If Iran ignores the ruling, the plaintiffs will seek to seize Iranian assets in Canada and abroad to pay the damages they are owed, Arnold said.

It was only on Jan. 12, 2020 – four days after Flight PS752 went down – that the Iranian government took responsibility for the tragedy, saying that the plane was misidentified as a hostile target.

Salvaged flight recorders have confirmed the plane itself was operating nominally, and only failed after being hit with two anti-air missiles.

The first missile did not cause critical damage to the aircraft: Its engines were still running, and the crew made efforts to maintain control. But Flight PS752 was destroyed shortly afterwards by the impact of a second missile, the transcripts of the flight recorders’ data show.

Iran claims there was no order issued to take down the plane from their military high command, suggesting that an error by a rank-and-file Anti-Air Defense operator led to the catastrophe. Ukraine has rejected this version of events, and is continuing to demanding full access to the Iranian side of the investigation, as well as damages.

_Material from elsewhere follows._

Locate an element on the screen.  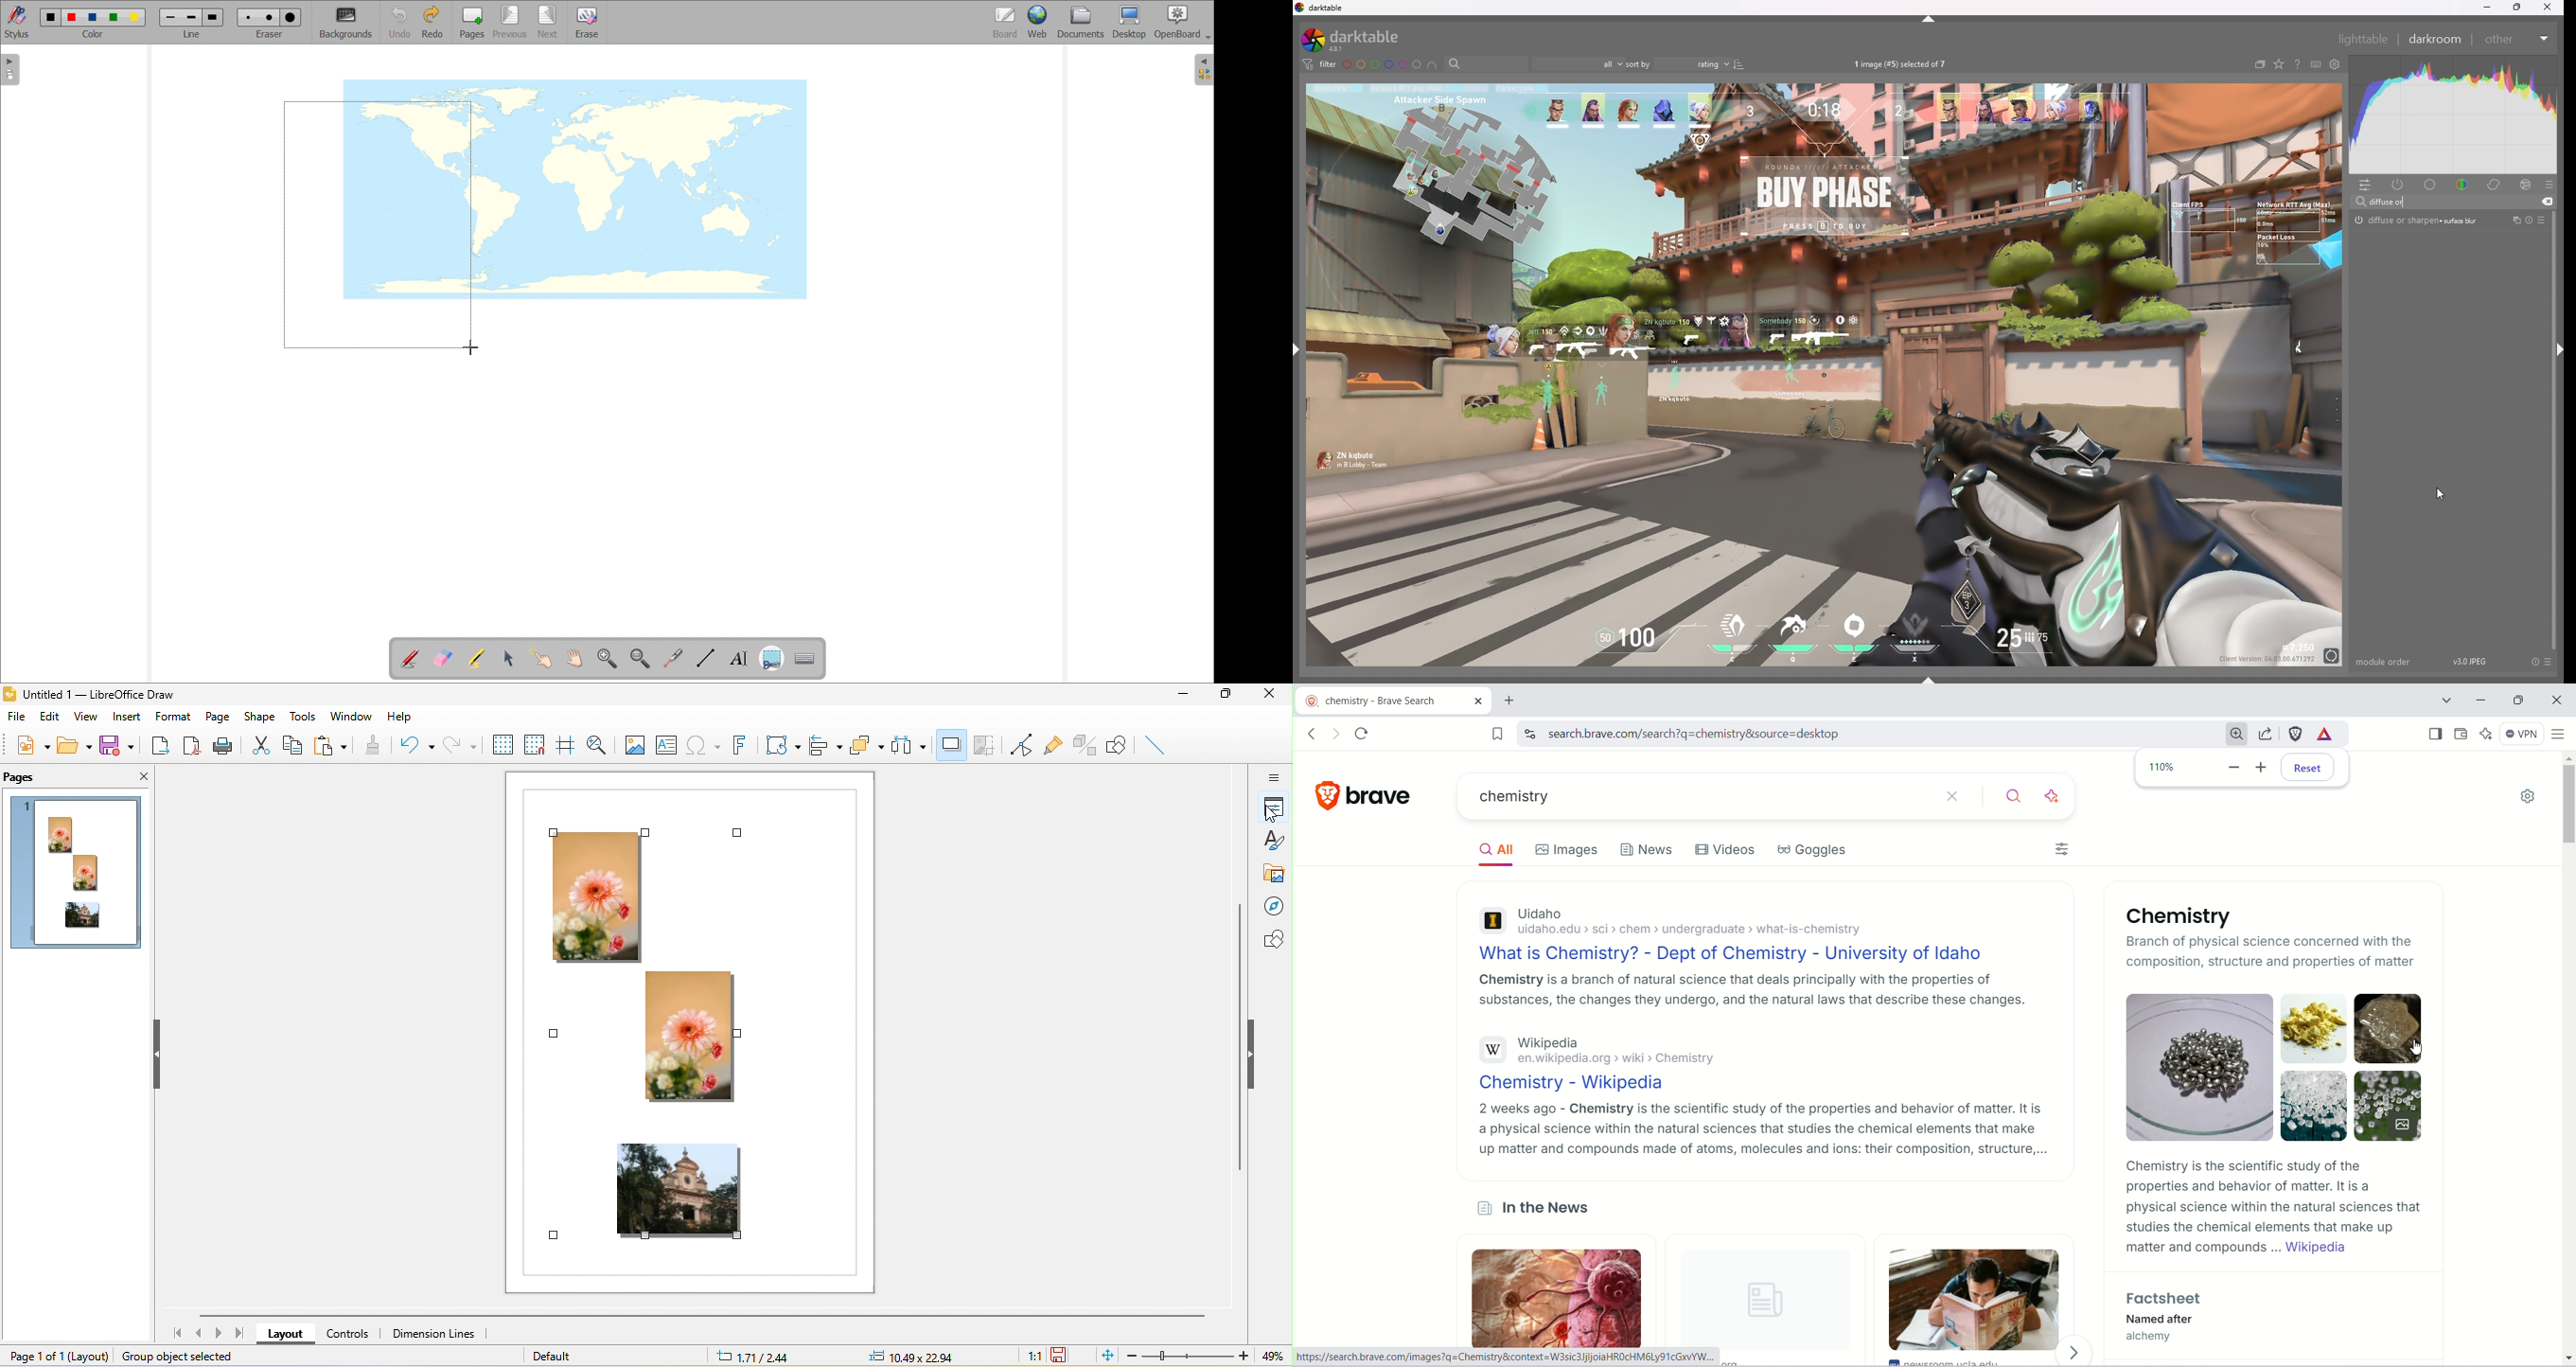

A joint statement filed in December 2021 by International Coordination and Response Group, consisting of Canada, Sweden, the United Kingdom and Ukraine, has accused Iran of continuing to ignore its “international legal obligations” in negotiating reparations for the flight’s victims.

Iranian authorities have also refused to reveal the identities of ten Iranian officials that have been charged in relation to the downing of PS752.